Questi valori ampiamente sopra la media, se ripetuti costantemente per oltre una settimana, diventano difficili da gestire e sopportare per la popolazione. E le previsioni non sono incoraggianti: il caldo persistente, indotto dallo stazionamento dell’Anticiclone sub-tropicale Africano sull’area mediterranea, è destinato a durare almeno per un’altra settimana, con i modelli meteorologici che indicano una persistenza delle alte temperature almeno fino alla fine della seconda decade di Luglio. Addirittura, la prossima settimana si prevede un ulteriore aumento dell’intensità del caldo e dell’afa coi termometri che saliranno ancora di qualche grado rispetto alla settimana attuale.
Si spera allora in una rinfrescata che possa almeno abbassare di qualche grado le temperature e scacciare l’afa causata dal costante persistere dell’anticiclone sulla nostra penisola. Tuttavia, questa via d’uscita sembra essere lontana.
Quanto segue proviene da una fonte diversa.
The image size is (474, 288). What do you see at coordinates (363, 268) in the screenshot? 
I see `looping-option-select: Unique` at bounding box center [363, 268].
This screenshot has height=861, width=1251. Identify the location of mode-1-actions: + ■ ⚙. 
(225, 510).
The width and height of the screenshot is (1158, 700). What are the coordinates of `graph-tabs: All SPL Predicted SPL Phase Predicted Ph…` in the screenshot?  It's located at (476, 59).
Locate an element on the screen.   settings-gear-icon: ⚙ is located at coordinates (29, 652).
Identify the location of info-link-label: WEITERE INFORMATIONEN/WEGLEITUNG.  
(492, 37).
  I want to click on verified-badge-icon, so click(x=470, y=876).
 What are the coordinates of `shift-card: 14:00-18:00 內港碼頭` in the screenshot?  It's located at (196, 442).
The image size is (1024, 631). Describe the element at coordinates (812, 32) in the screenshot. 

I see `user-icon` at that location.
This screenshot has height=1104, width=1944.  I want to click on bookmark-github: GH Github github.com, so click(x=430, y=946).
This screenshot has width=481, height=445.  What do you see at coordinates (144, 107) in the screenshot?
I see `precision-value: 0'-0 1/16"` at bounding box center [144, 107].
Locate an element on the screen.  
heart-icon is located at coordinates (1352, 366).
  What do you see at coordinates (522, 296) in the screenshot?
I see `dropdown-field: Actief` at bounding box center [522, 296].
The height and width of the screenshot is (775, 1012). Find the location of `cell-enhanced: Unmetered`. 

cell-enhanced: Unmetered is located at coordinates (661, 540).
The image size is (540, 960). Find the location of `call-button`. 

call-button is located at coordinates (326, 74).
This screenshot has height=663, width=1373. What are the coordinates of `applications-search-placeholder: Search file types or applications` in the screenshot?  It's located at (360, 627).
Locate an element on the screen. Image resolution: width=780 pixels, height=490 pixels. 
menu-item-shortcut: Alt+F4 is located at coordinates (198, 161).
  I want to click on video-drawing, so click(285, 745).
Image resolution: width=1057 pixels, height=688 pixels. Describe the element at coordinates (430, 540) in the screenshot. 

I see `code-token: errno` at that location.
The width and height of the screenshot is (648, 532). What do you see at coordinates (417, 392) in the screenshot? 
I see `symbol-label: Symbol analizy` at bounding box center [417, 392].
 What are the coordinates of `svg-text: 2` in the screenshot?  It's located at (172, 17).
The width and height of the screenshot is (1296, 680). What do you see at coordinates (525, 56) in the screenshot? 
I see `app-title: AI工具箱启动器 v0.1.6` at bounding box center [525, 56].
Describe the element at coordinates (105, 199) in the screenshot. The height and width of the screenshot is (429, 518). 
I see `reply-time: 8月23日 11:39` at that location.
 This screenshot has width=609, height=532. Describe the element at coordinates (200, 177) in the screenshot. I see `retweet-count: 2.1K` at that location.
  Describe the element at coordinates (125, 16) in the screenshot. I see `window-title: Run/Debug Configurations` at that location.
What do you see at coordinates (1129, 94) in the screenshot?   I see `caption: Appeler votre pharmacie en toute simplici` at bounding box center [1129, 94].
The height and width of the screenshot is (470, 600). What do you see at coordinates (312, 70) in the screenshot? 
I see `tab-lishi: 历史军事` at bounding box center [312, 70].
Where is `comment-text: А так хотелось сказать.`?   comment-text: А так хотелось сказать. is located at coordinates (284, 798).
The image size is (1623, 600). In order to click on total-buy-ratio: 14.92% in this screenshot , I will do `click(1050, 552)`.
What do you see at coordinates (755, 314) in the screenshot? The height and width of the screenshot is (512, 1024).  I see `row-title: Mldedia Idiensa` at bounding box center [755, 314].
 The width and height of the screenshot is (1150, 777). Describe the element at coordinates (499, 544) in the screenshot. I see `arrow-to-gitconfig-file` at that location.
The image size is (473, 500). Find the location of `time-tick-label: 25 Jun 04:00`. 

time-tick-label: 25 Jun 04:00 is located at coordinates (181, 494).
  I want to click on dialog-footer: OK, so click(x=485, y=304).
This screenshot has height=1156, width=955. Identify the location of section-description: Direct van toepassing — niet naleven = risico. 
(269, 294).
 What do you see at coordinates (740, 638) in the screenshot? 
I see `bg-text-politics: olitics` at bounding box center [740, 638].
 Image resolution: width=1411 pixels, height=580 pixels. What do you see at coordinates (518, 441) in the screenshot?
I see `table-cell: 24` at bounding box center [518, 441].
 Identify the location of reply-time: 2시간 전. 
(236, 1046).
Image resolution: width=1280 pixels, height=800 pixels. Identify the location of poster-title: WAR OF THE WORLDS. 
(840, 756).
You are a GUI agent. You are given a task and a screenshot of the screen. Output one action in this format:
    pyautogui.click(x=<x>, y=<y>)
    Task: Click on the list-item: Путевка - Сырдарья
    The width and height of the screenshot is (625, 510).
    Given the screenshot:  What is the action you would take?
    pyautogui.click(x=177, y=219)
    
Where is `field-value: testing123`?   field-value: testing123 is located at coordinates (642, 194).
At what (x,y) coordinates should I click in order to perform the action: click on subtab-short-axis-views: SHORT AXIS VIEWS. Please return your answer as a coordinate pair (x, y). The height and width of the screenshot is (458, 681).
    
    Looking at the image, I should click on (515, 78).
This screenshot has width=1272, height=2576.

Le analisi dei modelli previsionali suggeriscono una possibile svolta solo dopo il 20-21 luglio . Secondo gli ultimi aggiornamenti del modello GFS, potrebbe arrivare aria più fresca di origine atlantica , capace di attenuare il grande caldo e portare qualche temporale ristoratore.
Ma è, al momento, più un’ipotesi che una previsione affidabile e necessita di ulteriori conferme nei prossimi giorni. Per ora, l’Italia dovrà fare i conti con questa anomalia climatica , cercando di mitigare gli effetti del caldo estremo attraverso misure preventive e comportamenti adeguati. La speranza è che presto arrivi un cambiamento significativo, capace di riportare le temperature a livelli più sopportabili.